» **Tasks and exercises**:
1. From the filing excerpt, list each law, act section, or rule that the Board of Directors cites for its definition of "independence."
2. According to the filing excerpt, how many shares of common stock were outstanding at June 19, 2015?
3. Continue the filing excerpt from its last sentence, writing what comes next.

» **Passage provided**:
start
Director Independence

Our Board of Directors has adopted the definition of “independence” as described under the Sarbanes Oxley Act of 2002 (Sarbanes-Oxley) Section 301, Rule 10A-3 under the Securities Exchange Act of 1934 (the Exchange Act) and NASDAQ Rules 4200 and 4350. Our Board of Directors has determined that its member does not meet the independence requirements.

20

DESCRIPTION OF CAPITAL STOCK

 

 

Authorized and Issued Stock
Number of Shares at June 19, 2015

Title of Class

 

Authorized

 

Outstanding

Common stock, $0.001 par value per share

 

75,000,000

 

8,000,000

Common stock

Dividends. Each share of common stock is entitled to receive an equal dividend, if one is declared, which is unlikely. We have never paid dividends on our common stock and do not intend to do so in the foreseeable future. We intend to retain any future earnings to finance our growth. See Risk Factors.

Liquidation. If our company is liquidated, any assets that remain after the creditors are paid, and the owners of preferred stock receive any liquidation preferences, will be distributed to the owners of our common stock pro-rata.
end
» **Collected data**:
start
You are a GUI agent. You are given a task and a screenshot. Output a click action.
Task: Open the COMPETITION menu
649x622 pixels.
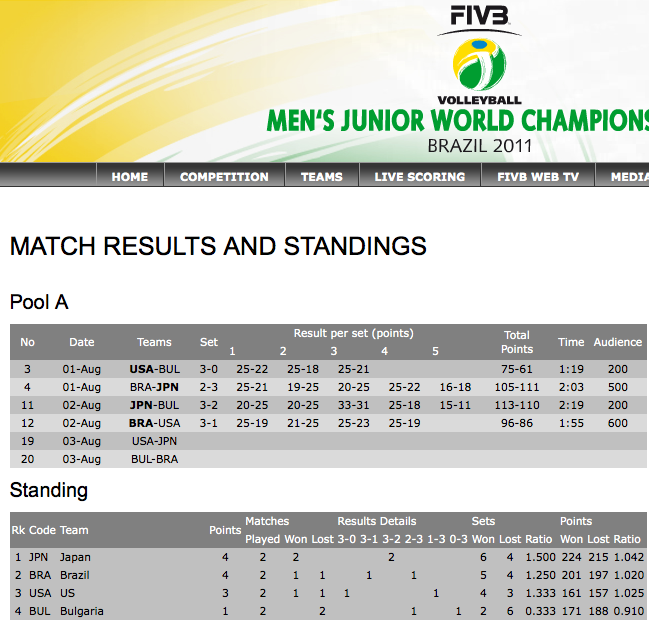point(224,177)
end
» **Results for each task**:
1.
- Sarbanes-Oxley Act of 2002, Section 301
- Rule 10A-3 under the Securities Exchange Act of 1934
- NASDAQ Rule 4200
- NASDAQ Rule 4350

2. 8,000,000 shares.

3.
Voting Rights. Each share of our common stock entitles the owner to one vote. There is no cumulative voting. A simple majority can elect all of the directors at a given meeting and the minority would not be able to elect any directors at that meeting.

Preemptive Rights. Owners of our common stock have no preemptive rights. We may sell shares of our common stock to third parties without first offering it to current stockholders.

Redemption Rights. We do not have the right to buy back shares of our common stock except in extraordinary transactions such as mergers and court approved bankruptcy reorganizations. Owners of our common stock do not ordinarily have the right to require us to buy their common stock. We do not have a sinking Company to provide assets for any buy back.

Conversion Rights. Shares of our common stock cannot be converted into any other kind of stock except in extraordinary transactions, such as mergers and court approved bankruptcy reorganizations.

Nevada Anti-Takeover Laws

Some features of the Nevada Revised Statutes (NRS), which are further described below, may have the effect of deterring third parties from making takeover bids for control of our company or may be used to hinder or delay a takeover bid. This would decrease the chance that our stockholders would realize a premium over market price for their shares of common stock as a result of a takeover bid.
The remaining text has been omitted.